Private symbols vs property attributes
David Bruant
bruant.d at gmail.com
Sun Feb 10 09:30:20 PST 2013
Le 10/02/2013 17:16, Mark S. Miller a écrit :
> I do not understand what is being proposed. When I try to imagine a
> proposal starting from what has been said, I have not been able to
> imagine something that works. But that's not a criticism. What is this
> alternate privacy idea?
My understanding is:
* there is only one kind of symbol
* whether the symbol is reflected by Object.getOwnPropertyNames and the
likes is controlled by a 'private' attribute in property descriptors.

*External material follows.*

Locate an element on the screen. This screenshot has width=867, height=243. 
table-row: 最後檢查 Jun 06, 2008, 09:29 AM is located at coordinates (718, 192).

// unique constructor, no boolean since there is only one kind of
symbol
var s = new Symbol();
var o = {}, o2 = {};
Object.defineProperty(o, s, {value: 12, private: true});
assert(Object.getOwnPropertyNames(o).length === 0)
assert(o[s] === 12);
o[s] = 31;
assert(o[s] === 31);
Object.defineProperty(o2, s, {value: 7, private: false});
assert(Object.getOwnPropertyNames(o)[0] === s);
assert(o2[s] === 7);
o2[s] = 13;
assert(o2[s] === 13);
Pending question:
var o3 = {};
o3[s] = 62;
Object.getOwnPropertyDescriptor(o3, s).private // true or false?
Since private:false implies symbol sharing through
Object.getOwnPropertyDescriptor, I think private:true should be favored
to force people to be explicit (see my reply to Brendan)
The main difference with the current proposal is that privacy isn't an
inherent characteristic of the symbol, but related to how it's been
configured on the different objects it's been used on.
Was the above one of the things you imagined? If yes, why doesn't it work?